Secondary Benefits Envisioned


As the DIPG Treatment Advisory Council proves the value of the approach for children and the parents, additional aspects of clinical support guidance may be included to fulfill the 360 approach that most families seek.

This may include complimentary care guidance through working with a nutritionist, support for obtaining financial assistance through the guidance of social workers at the Council, end of life/quality of life support. (This may be provided through a secondary charitable component).



It is imperative that the therapeutic and clinical guidance is supported by laboratory research. This component of the approach not only provides extreme legitimacy, more importantly, it removes the DIPG Treatment Advisory Council from competitors in the “second opinion” market by driving therapeutic and clinical recommendations through personal data and individualized markers, wherever available.

In addition, the laboratory component, through working with the administrative guidance arm of the DIPG Treatment Advisory Council, can also assist families in the collection of genetic materials for the creation of PDX models, sequencing and treatment target analysis so that the end product of the DIPG Treatment Advisory Council is in fact guided by scientific evidence rather than blind assumptions. The laboratory component must quickly establish itself (within 2-3 years maximum) as the scientific and intellectual hub of precision multimodal multi drug medicine guidance for children with DIPG.

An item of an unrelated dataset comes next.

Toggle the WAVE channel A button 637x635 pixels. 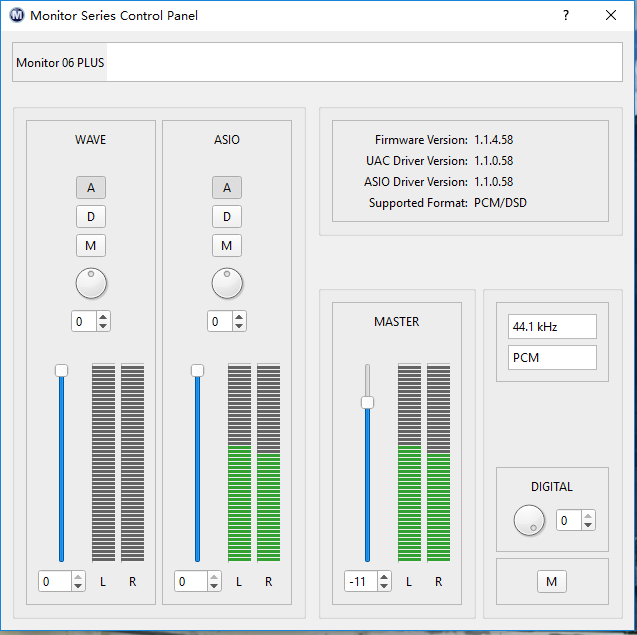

Through the two operational advisers, both of whom have parental experience of DIPG children, families are provided with access to parental experts with some of the most significant experience in building a plural pathway through clinical decisions. 

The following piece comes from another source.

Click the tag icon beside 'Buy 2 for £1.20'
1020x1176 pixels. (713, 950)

Clinical treatment protocols and single therapy initiatives will be created by the medical guidance team independently, and will be discussed and disseminated with the inclusion of the advisers participating in consultation meetings. By including one of these two parental experts, families are ensured that the recommendations and goals are harmonized and that the dialogue is bi-directional. 

The advisers are advocates on the ground, walking families through the difficult therapeutic choices and drug recommendations as well as providing first-hand understanding of the emotional strain.


The Problem


Parents facing diagnosis of DIPG are only provided with the overview of the local or brand name clinical care team administering the treatment.  They are not provided with guidance as to the available treatments advocated for by selected clinicians and researchers worldwide who understand that conventional and constrained approaches to treatment are not creating clinical outcomes.  

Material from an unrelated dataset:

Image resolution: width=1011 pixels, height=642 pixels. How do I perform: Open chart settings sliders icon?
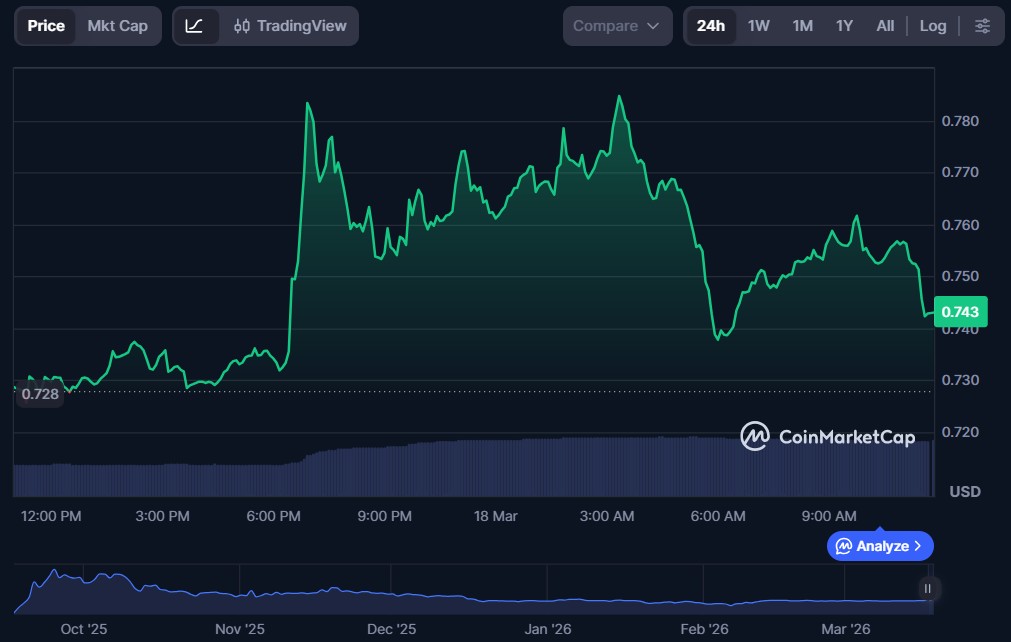(x=983, y=26)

The DIPG Treatment Advisory Council is an autonomous expert center that provides the medical guidance for the entire journey to the goal of cure, driven by an underlying scientific framework of families seeking to break the sustained cycle of death associated with DIPG.


Wider Application


Research indicates that the childhood cancer community as a whole would embrace the approach of the DIPG Treatment Advisory Council, and thus, with revenues, investment and potentially philanthropic support, we can utilize the evidence from the creation of this model in a niche market like DIPG and significantly expand upon it to all forms of childhood cancer providing a larger available market.

DIPG Treatment Advisory Council Board Team

  •  Medical/scientific team members to lead the individual review, analysis of records and clinical protocol guidance for clients. This is not a collaborative effort unless so desired. 1 client: 1 medical/clinical member).

Initial Phase Time Requirement: 1 patient would be 1 hour per week maximum.  

  • Multi person administration center with dedicated personnel and communication lines to obtain records; work with families to gain contact with treatment facilities, physicians, researchers; schedule time with the medical/clinical member and subsequent follow-up; track each child, from diagnosis onwards, maintaining contact with families at all times.

Initial Phase Time Requirement; 1 patient would be 1 hour per week on average.

  • Parental advisers, vision, family support, fundraising, budget, strategic development/deployment, community liaison.

Initial Phase Time Requirement: 20 hours per week (two full working days).